- [DOCUMENT TEXT]
+ + + +

Naturally with such elements of society, with the mad thirst for gold,
with the loose morality which prevailed to a large extent, there
would be great lawlessness. It must be borne in mind however that the
Christian Church was at work in those perilous times, which live only
in memory now, and was gradually leavening the whole lump. There were
devout men and true women in early San Francisco, who, in the midst of
"a crooked generation," kept themselves pure and "unspotted from the
world." And is it not true that men can hold fast their crown, that no
man take it from them, if only they will make use of the grace of God?
God has His faithful witnesses in every place, in every age, no matter
how corrupt. There are the "seven thousand" who do not bow the kneel
to Baal, there are the faithful "few names" even in Sardis who do not
defile their garments with the world. San Francisco had them in those
days of special temptation, brave and noble souls who could say with
Sir Galahad:

"My strength is as the strength of ten,
Because my heart is pure."

In this strength they rose up and purged the place, even though as
difficult as a labour of Hercules. The men of the Vigilance Committee
will ever live in song and story. Even up in the mountains in the gold
mines of El Dorado county and elsewhere the spirit of the men of
San Francisco was at work in the camps. Robbers were there, bold
characters, dark-browed men, who would not hesitate to steal, and
kill, if need be, in their nefarious work. The miners had their perils
to encounter in these bandits. The robbers had their dens in the
mountains in lonely places, beside a trail sometimes, and in the
depths of the forests. The dens had generally two rooms on the ground
floor and a loft which was reached by a ladder. If a belated miner
sought shelter or food here he was given a lodging in the loft. If he
drank with his "host" it would most likely be some liquor that was
drugged, and in his heavy sleep he was sure to be robbed. In the
morning he had no redress, and he might consider himself fortunate if
he escaped with his life. Sometimes however the robber was brought
to quick justice by the miners. Robbery was not countenanced in the
camps. If one should steal, his fellows would rise up, try him in a
hastily convened court, and condemn him to death, and hang him on
the nearest tree. It was a rule that the body should be exposed for
twenty-four hours as a warning to others. All this may seem harsh, but
under the circumstances it was the only way in which justice could
be dealt out to offenders. The camps were in consequence orderly and
safe. We must not think, because the Vigilance Committees of the
mining camps and of the city took the administration of law into their
own hands that therefore they were lawless and that their rule was
that of the mob. No, this was the only way in which peaceable citizens
could be protected from the violence and crimes perpetrated by the
turbulent and disorderly and vicious elements of society. In the years
1851 and 1852 there was great lawlessness in San Francisco. Bad men,
who had served terms in prisons for their misdeeds, and men who
wished to disorganise society, who had the spirit of anarchy in their
breasts, organised themselves into bands for the purpose of stealing
and killing, and good citizens stood in mortal fear of them. Buildings
were burned at pleasure, houses were broken open and robberies
committed, and even murder was resorted to when the wrongdoers found
it necessary in the accomplishment of their hellish purposes. The
officials of the city were careless in punishing offenders, indeed
they were powerless to do so, and the lawbreakers knew this. It is
said that over a hundred persons were murdered during the period
of six months; and the blood of these victims cried to Heaven for
vengeance. To assert the majesty of law and to punish criminals a
large number of the best citizens, who grieved over the evils which
prevailed, organised themselves into the famous Vigilance Committee.

+ + + +

- [PROMPT 1]
Answer these questions about the passage on early San Francisco:
(a) Who is quoted as saying "My strength is as the strength of ten"?
(b) For how long was a hanged thief's body to be left exposed?
(c) In which years was there great lawlessness in San Francisco?

+ + + +

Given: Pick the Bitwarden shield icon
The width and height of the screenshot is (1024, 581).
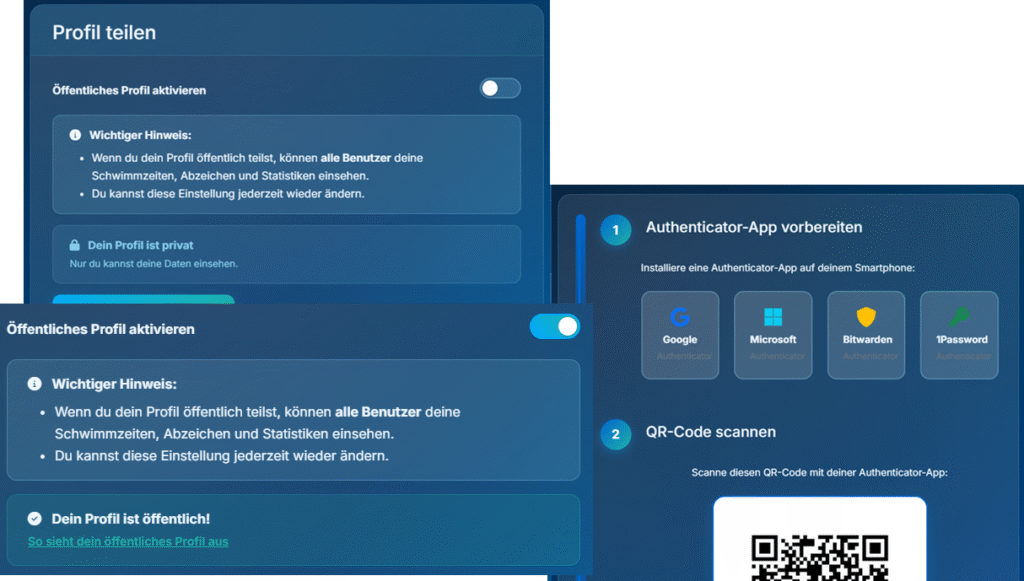Looking at the screenshot, I should click(x=866, y=317).
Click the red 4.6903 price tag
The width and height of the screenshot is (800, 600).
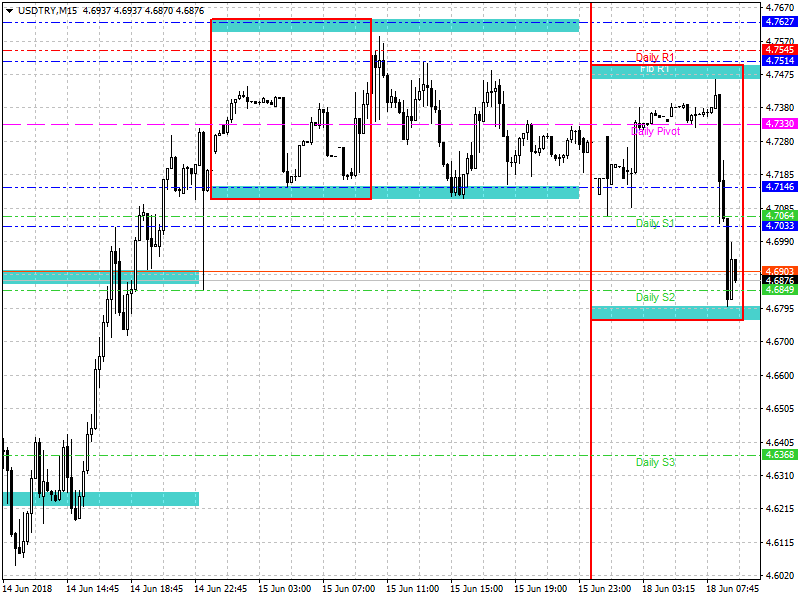779,271
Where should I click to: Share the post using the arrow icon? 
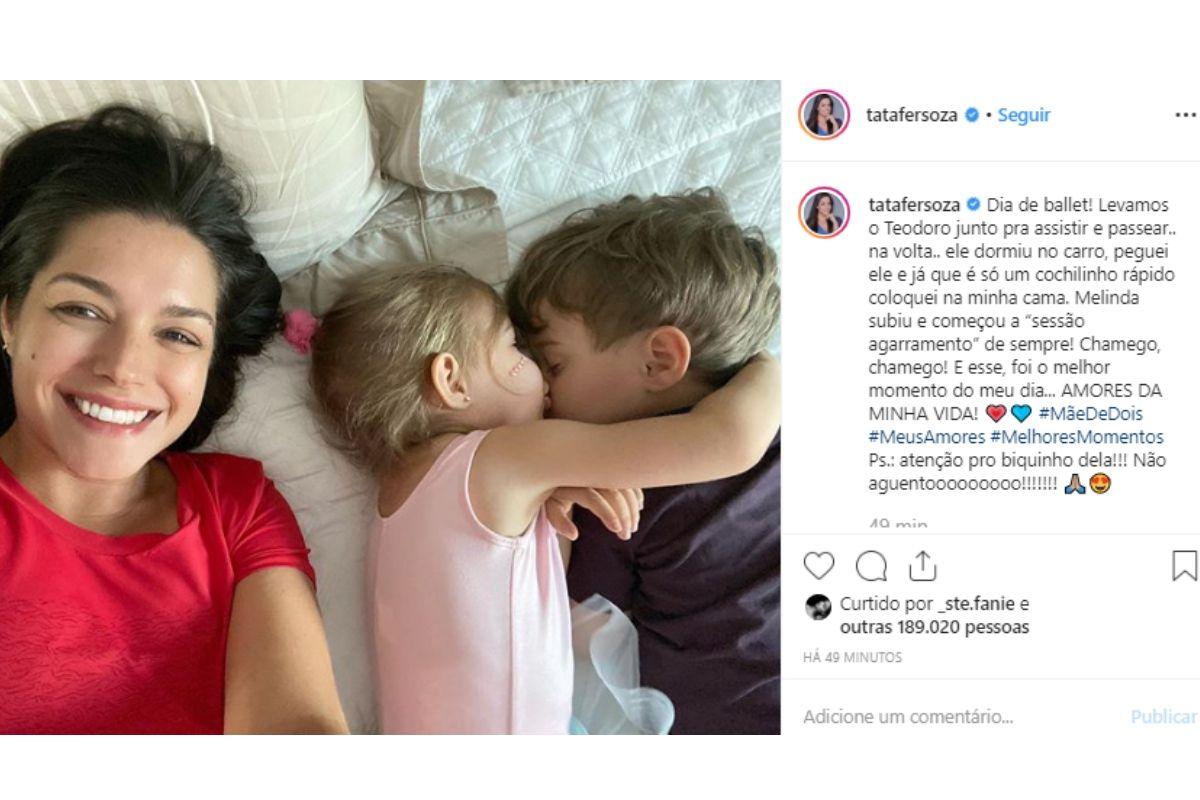point(922,566)
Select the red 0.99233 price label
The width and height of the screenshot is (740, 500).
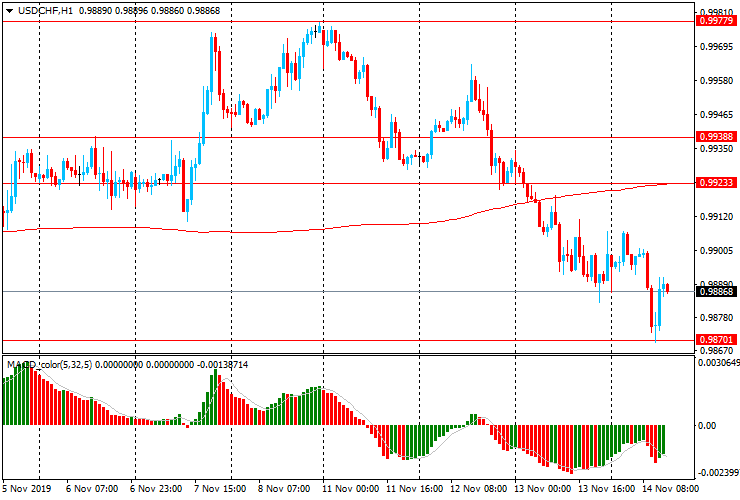(718, 183)
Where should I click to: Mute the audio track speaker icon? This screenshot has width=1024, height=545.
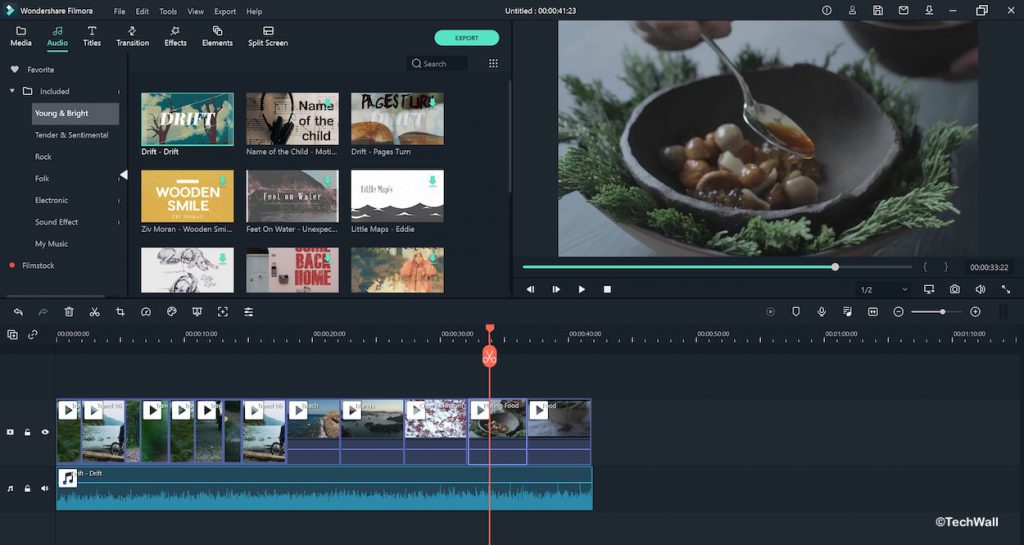coord(45,489)
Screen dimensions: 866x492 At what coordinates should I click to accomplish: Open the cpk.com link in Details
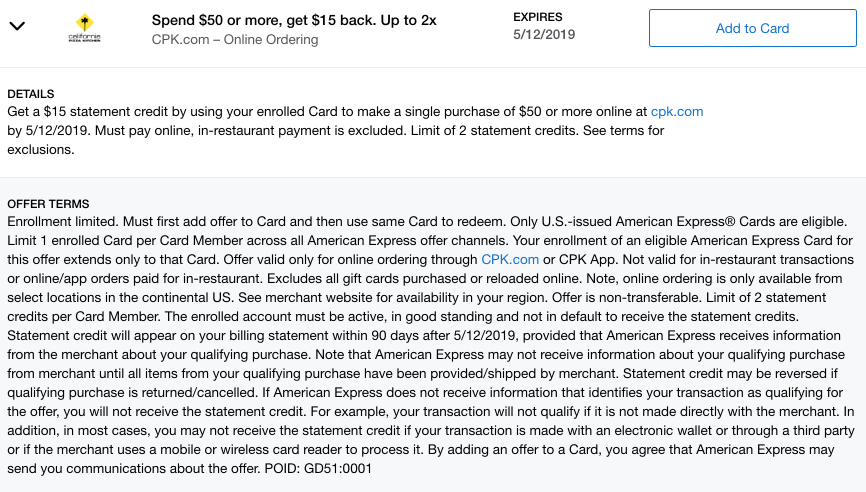[677, 112]
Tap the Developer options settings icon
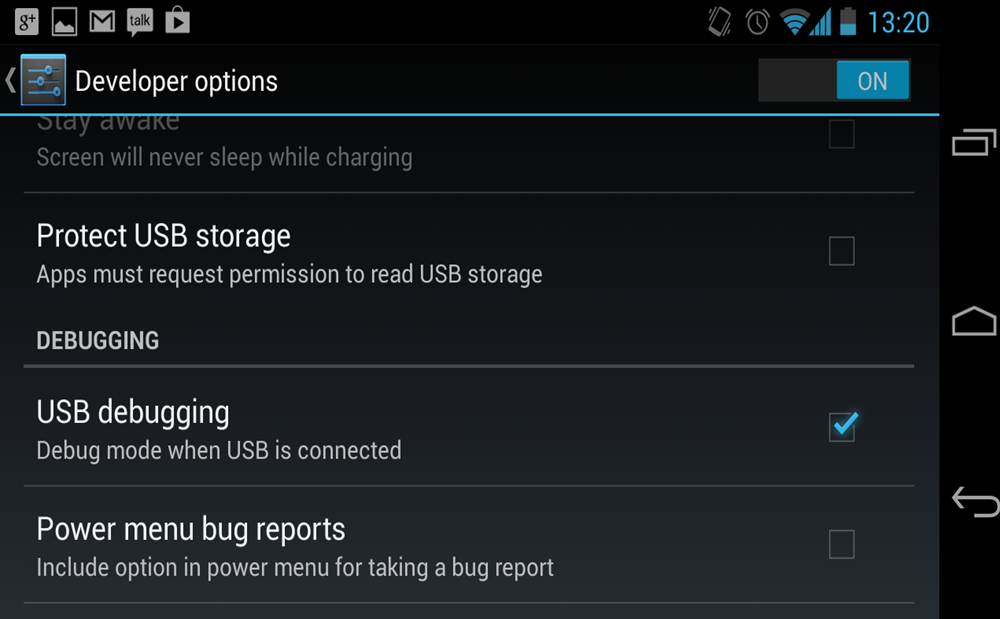 pos(43,81)
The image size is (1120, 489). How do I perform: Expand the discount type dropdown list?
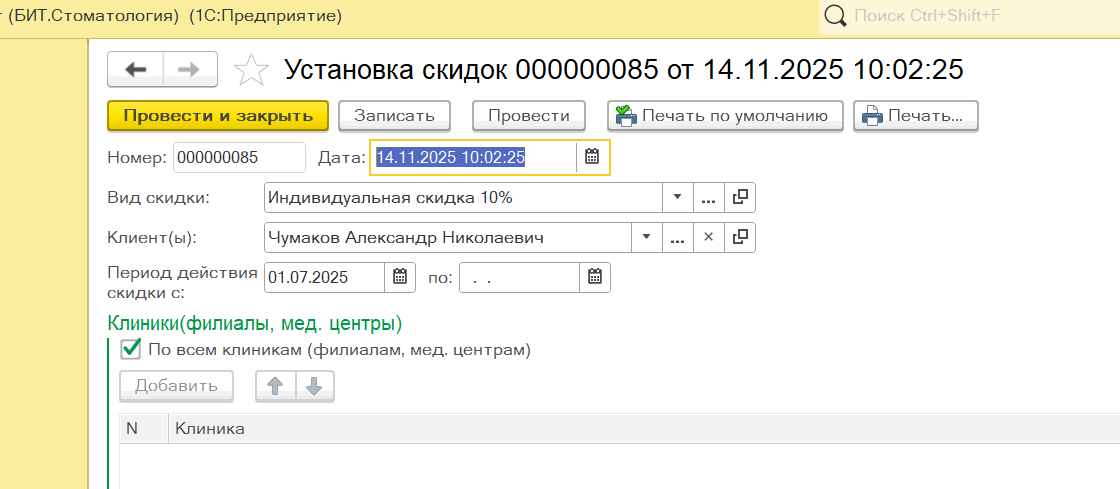click(677, 197)
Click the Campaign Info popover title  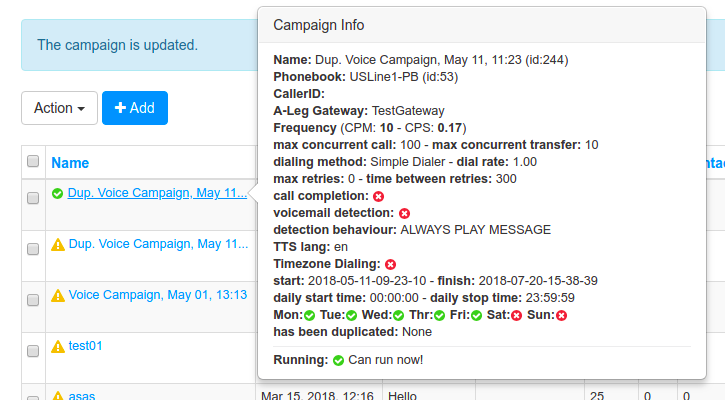coord(319,25)

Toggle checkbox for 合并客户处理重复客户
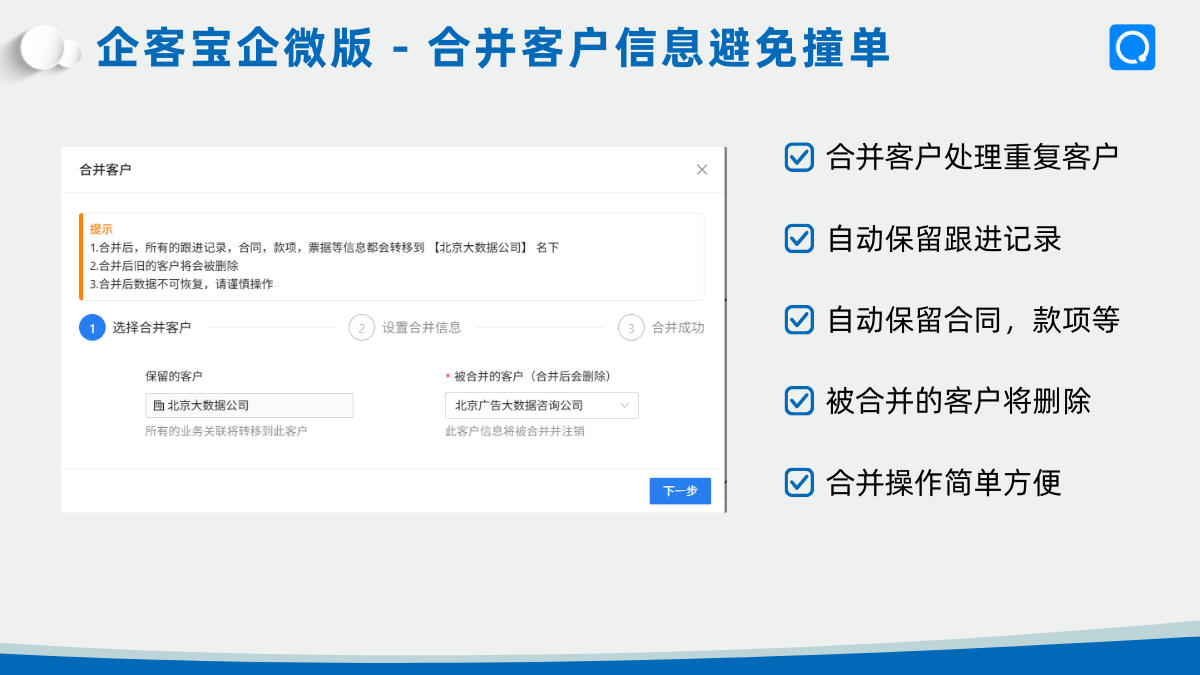coord(799,158)
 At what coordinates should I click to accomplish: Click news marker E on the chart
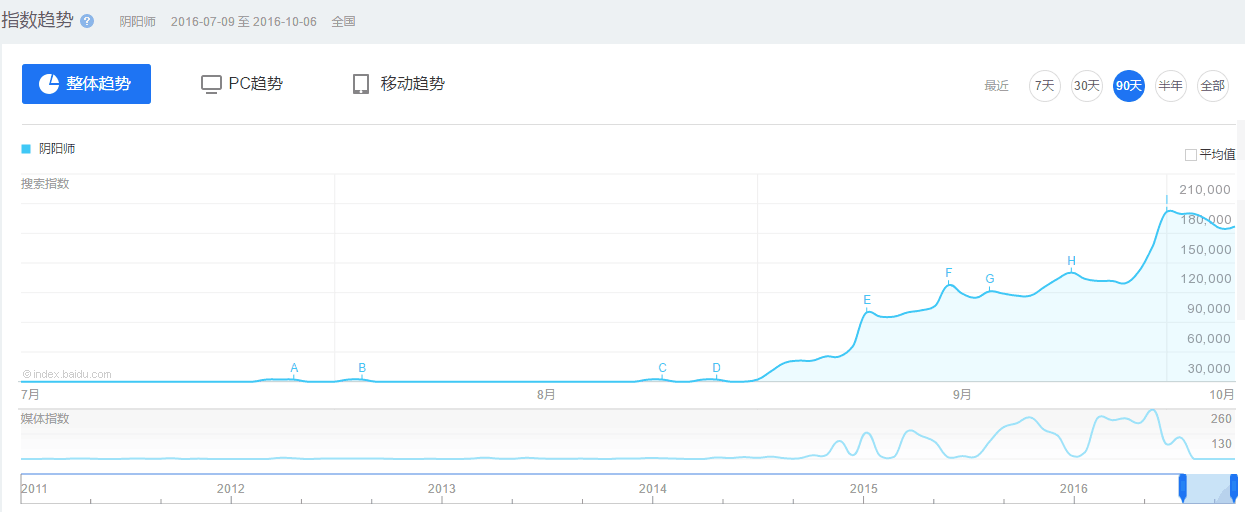coord(867,300)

+ + + +

- [PROMPT 2] Swap "marker" for "label" in the entries, starting at the line that has "At what coordinates should I click to accomplish: Click" and continuing through the last entry, with nothing else changed. Return only those lines, leaving out the pictures.

- [TASK OUTPUT 1]
(a) Sir Galahad
(b) Twenty-four hours
(c) 1851 and 1852

- [TASK OUTPUT 2]
 At what coordinates should I click to accomplish: Click news label E on the chart
coord(867,300)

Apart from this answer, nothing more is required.